John looked nonplussed. Briefly I wondered how often he'd been forced to play psychologist with his patients. “Maybe I should talk to him alone for a minute, Celia.”

“Fine.” Like a dismissed child I flounced from the room. Slumping on my bed, face in both hands, I swore to myself I should go home. Forget all this, forget my promise. The only reason I wanted to stay was John, and that reason was all wrong. Yet in the midst of all the simmering hurt and after hearing about Danny, I wanted John more than ever.

He knocked at my door. Daddy and Mama were in their bedroom trying to talk, their door closed. I led John to the kitchen. “You've got to fix it,” he commanded in a low voice. “Seeing you and your mama together is far more important to him than his own health.”

“Okay!” I trembled. “I want things right for Daddy, whatever the cost. But how am I supposed to fix something that's been broken so long?” I brought a hand to my forehead, tears welling in my eyes.

“Celia, I'm sorry this is so hard for you.” John reached for me. “Come here.”

“No.” I pushed him away. “Mama could come in anytime.”

“I told William to give us five minutes to talk. Come here.” He pulled me to him, pressing his lips against mine, and amid everything I was falling again, away from Mama and Daddy and therapy sessions and hurt and disappointment. “Listen,” he said, “I can get away this weekend while another doctor covers for me. Come see me at the cabin Sunday while they're in church; just tell them you're going out for a drive. Tell me you'll come, Celia.”

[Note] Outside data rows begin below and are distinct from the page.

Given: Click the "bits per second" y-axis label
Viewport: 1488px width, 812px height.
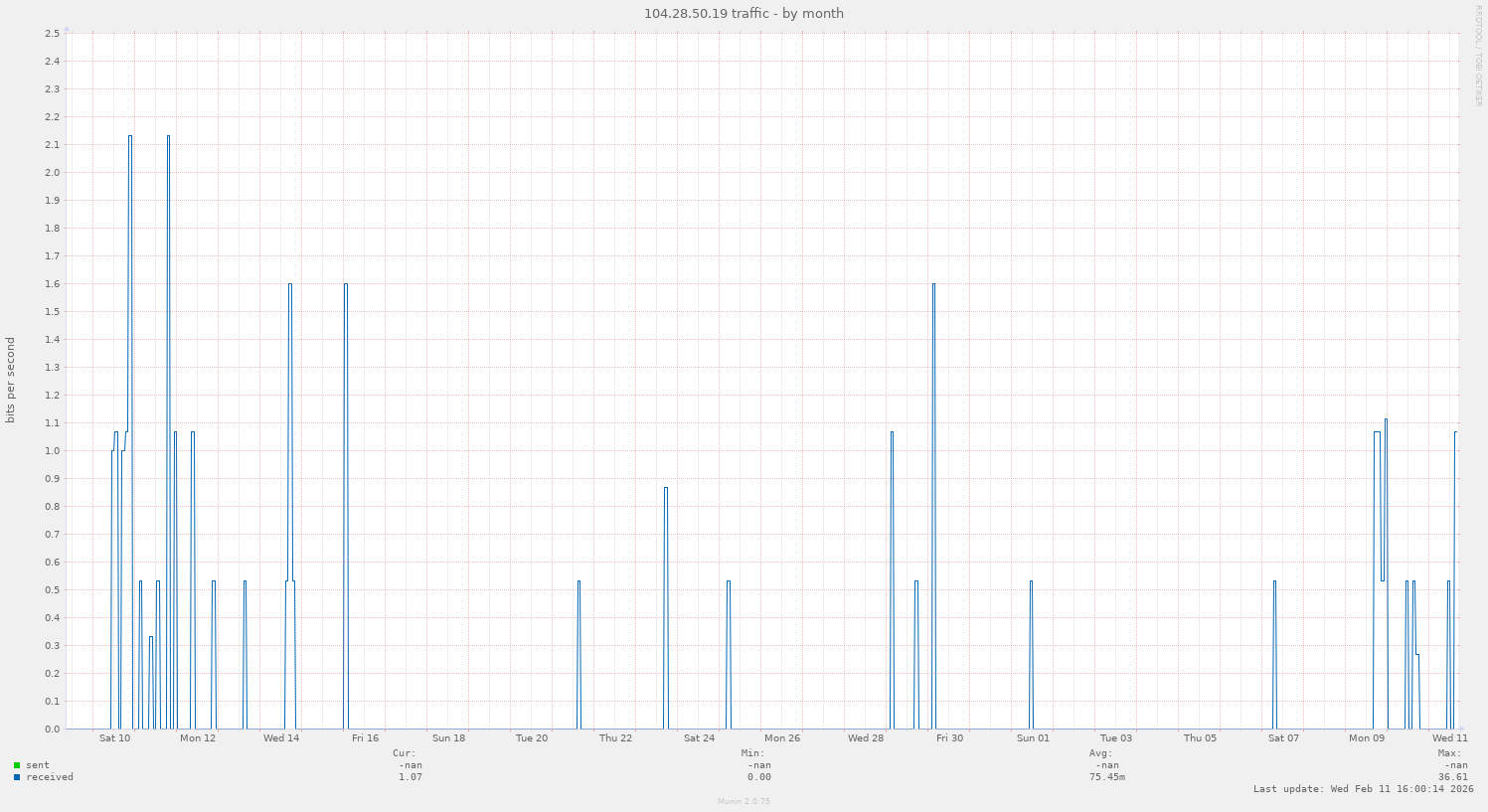Looking at the screenshot, I should point(11,381).
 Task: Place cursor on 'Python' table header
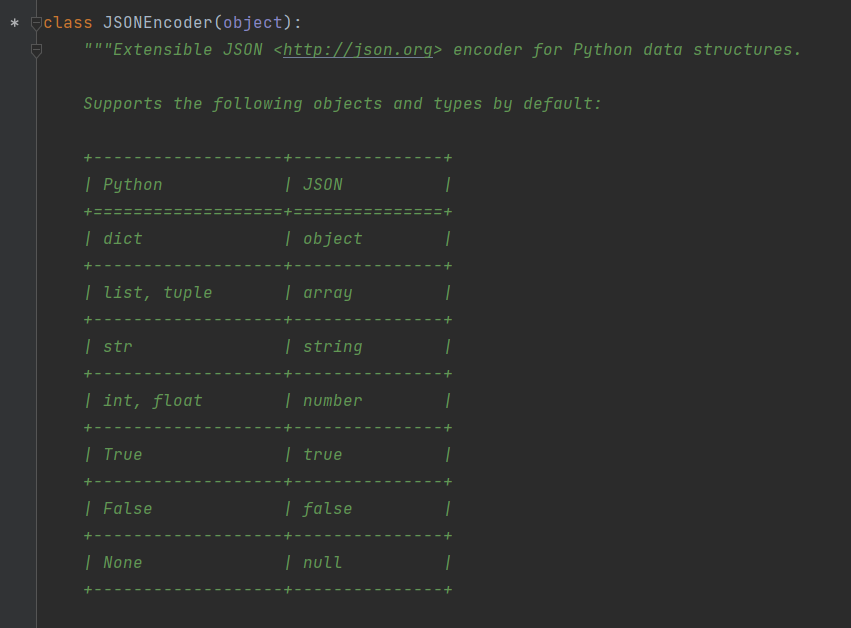(133, 185)
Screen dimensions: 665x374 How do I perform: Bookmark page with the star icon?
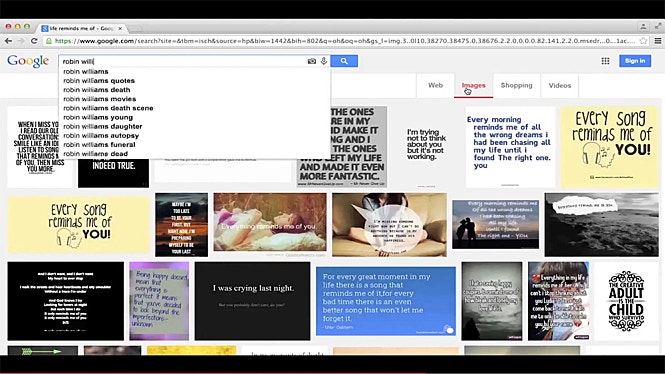644,41
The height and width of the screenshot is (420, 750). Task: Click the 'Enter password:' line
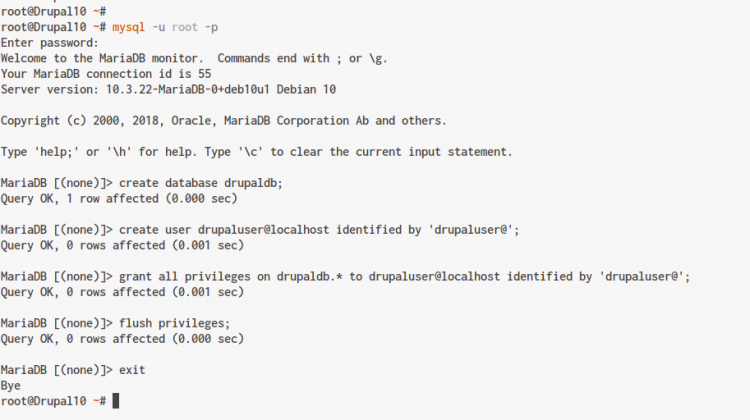point(50,43)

I took his face in my hands, imagining. Wondering if being with him could drive away the pain. Weighing the possible consequences. I thought of Carrie's warnings. Of her insistence that God had brought me here. What new way would he think of to punish me if I went through with this? What on earth would happen if anyone found out?

What would it do to Daddy? Finally I thought of the pain I'd endured over Danny and my new resolve to put it behind me once and for all.

I looked into John's eyes and the questions melted away.

His hair was mussed on one side and I combed it with my fingers.

“I'll need directions.”

chapter 54

I
could not sleep Friday night with the demons that plagued me, my thoughts skittering like dry autumn leaves. I longed for Sunday with an aching heart. Yet my conscience still railed at me. I knew Mama would not begin to understand; I'd never make peace with her if she found out. And the stress it could cause Daddy! I couldn't bear to think of his paying the price for my impulsive actions. How could I even think of saying yes to John? Had I not cost us enough already?

My mind squalled until night became morning, the gray dawn seeping across my wedding ring quilt and spilling onto the floor. Daddy was quiet at breakfast and Mama was sullen, both of them glancing at the circles beneath my eyes and misunderstanding their reasons. I thought of other girls and their mothers; I thought of Danny and Patricia Cander and wondered for the millionth time what it would be like to feel loved and nurtured by Mama.

I thought of John.

“Daddy,” I pleaded, “will you do your exercises today?”

He was caught. Clearly, he did not want to hurt me and feared, based on my appearance, that he had done so, the recalcitrant pupil disappointing the teacher. Neither did he want to give in, for the silence between Mama and me had only grown deeper.

“Okay,” he replied, defeat in his voice.